A new book co-authored by iSchool Adjunct Lecturer Jimi Jones and Marek Jancovic, assistant professor of media studies at Vrije Universiteit Amsterdam, examines video file standards and the tensions that have emerged between the film industry and the archiving community that is tasked with preserving cultural cinematic productions.
The Future of Memory: A History of Lossless Format Standards in the Moving Image Archive, released this month by the University of Illinois Press, explores new lossless video file standards developed by the archival community that compete with technologies developed by film and broadcast industries that are often ill-suited to archives work.
"Film and video archivists have long used 'hand-me down' technologies developed by and for cinema and television producers … [but] they don't always serve the needs of media archives and archivists," explained Jones. "About a decade ago, a group of archivists decided to take existing technologies—Matroska and FFV1—and develop and standardize them as being 'by us, for us' standards for archivists.

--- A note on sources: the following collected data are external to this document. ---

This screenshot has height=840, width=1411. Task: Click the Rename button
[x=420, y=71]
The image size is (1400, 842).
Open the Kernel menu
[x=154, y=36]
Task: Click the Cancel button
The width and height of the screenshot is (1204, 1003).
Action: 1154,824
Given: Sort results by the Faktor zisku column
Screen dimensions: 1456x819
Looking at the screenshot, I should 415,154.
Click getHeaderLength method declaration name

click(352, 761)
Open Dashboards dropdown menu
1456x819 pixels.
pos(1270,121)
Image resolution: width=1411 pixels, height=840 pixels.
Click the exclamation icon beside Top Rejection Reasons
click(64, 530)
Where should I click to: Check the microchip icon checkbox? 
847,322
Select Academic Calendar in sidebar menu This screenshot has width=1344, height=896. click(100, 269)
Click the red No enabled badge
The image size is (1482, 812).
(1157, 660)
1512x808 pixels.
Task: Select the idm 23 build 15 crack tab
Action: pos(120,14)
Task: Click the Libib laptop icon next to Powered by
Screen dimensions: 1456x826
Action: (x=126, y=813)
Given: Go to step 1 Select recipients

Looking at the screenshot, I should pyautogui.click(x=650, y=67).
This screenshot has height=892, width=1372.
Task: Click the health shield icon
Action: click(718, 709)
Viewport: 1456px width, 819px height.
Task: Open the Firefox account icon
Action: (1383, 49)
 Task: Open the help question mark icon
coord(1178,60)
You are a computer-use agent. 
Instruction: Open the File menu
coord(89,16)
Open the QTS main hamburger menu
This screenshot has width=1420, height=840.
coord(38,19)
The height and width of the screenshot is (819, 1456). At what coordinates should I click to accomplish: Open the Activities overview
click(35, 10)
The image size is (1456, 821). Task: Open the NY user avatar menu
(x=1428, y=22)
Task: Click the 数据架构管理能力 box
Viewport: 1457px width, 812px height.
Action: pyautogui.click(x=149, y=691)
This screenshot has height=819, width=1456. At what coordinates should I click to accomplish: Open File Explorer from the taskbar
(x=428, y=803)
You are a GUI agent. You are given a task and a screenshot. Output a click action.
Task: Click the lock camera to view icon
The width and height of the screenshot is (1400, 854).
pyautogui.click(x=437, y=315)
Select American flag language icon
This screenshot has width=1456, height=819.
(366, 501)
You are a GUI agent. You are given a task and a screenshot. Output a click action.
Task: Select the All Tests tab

This break from tradition—and the inherent tensions between TV/film production ethics/mindsets and those of archivists—proved to be fertile ground for inquiry."
The result is fascinating look at competing file types in a book that is part technology, part history, and part drama starring a cast of troublesome technological standards.
"One of the most interesting things for me about [this] work is realizing how fiercely people can align with particular standards technologies. Standards are things we don't usually think much about—they surround us and are the infrastructure of our lives. Most people don't think that much about the struggles and politics of, say, the MP4 video encoding," Jones said. "Believe it or not, people in the audiovisual archives and preservation worlds can get very emotional about the choices they make about something as seemingly invisible as video encoding and format standards."
Jones and Jancovic first met in 2019 at The Eye Film Museum in Amsterdam where Jones was presenting his dissertation. They discovered that their two research paths dovetailed nicely and could be easily combined into one volume.
"We realized how interesting it could be to look at this cultural moment of lossless storage of time-based media both from an archives and a media theory perspective, so we decided to create a book that would blend our dissertations and, ultimately, become greater than the sum of its parts," said Jones.
This is Jones's first published book. His latest research examines the history and cultural impact of television horror hosts like Svengoolie, Joe Bob Briggs, Elvira, and others. For over two decades, Jones worked in libraries and archives in roles such as archivist, records manager, digital preservation specialist, and digital asset manager. Currently, Jones serves as manager, Gift Documentation, at the University of Illinois Foundation and an adjunct lecturer in the iSchool. He earned his master's and doctorate degrees in library and information science from the University of Illinois Urbana-Champaign.